What’s your subway stop worth? Likely more than you think.
Apartments within walking distance of a subway station are always in demand, but it’s harder than ever to claim one without breaking the bank.
A report released last week by the real estate listing site RentHop mapped out the median rents of the apartments located within 660 feet of a subway stop. They found that while there are still a few bargains near established transit hot spots, especially in Brooklyn and Queens, more and more outer borough gems are catching on and have seen jumps in rent over the last year.
“New York is one of the rare global cities where you can live all the way out of the subway lines like Flushing, … and pay the same fare as someone taking two stops,” said Serge Reda, an adjunct professor of real estate at Fordham University. “We don’t really value time over cost compared to other places.”
Apartments near the Parkside Avenue Q train station in Brooklyn, for example, had a median rent of $2,353 in the first quarter of 2017 but saw a 25% increase from the same period last year.
By comparison, units surrounding the very next subway stop, the Church Avenue B and Q stop, had a median rent of $1,800 in the first quarter of 2017 — only a 5.9% jump from 2016.
Shane Leese, a data scientist at RentHop, said stations with the highest jumps, near Prospect Park and Bed-Stuy, are typically near blocks with the highest density of new developments.

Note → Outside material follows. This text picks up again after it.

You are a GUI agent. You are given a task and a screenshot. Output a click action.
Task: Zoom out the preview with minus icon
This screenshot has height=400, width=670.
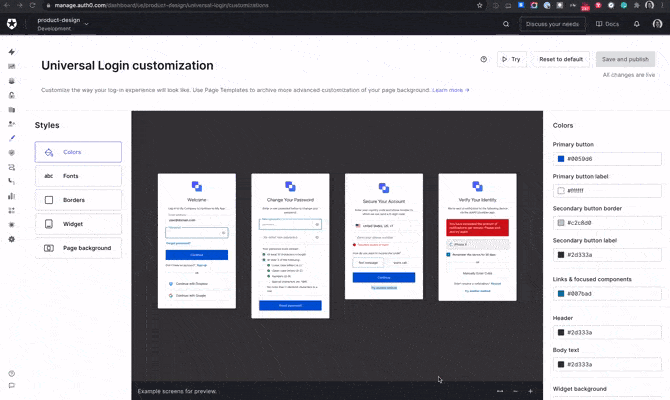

Those subway stops serve as a pseudo cutoff point for lower rents.
“Sometimes it’s on the edge of an area that’s still developing and gentrifying,” he said. “It will be interesting to see this again next year and see if the [increases] are further out.”
Reda predicted that more New Yorkers will begin migrating to the outermost subway stops for an affordable apartment or home. He doubted, however, that such an exodus would lead to a tidal wave of development on the borough’s fringes due to other factors that renters consider. Artistic and social trends, for example, were more enticing than transit access for neighborhoods like Williamsburg and Bushwick, Reda said.
“There has to be some other draw. There has to be some other factor that brings them there,” he said of developers.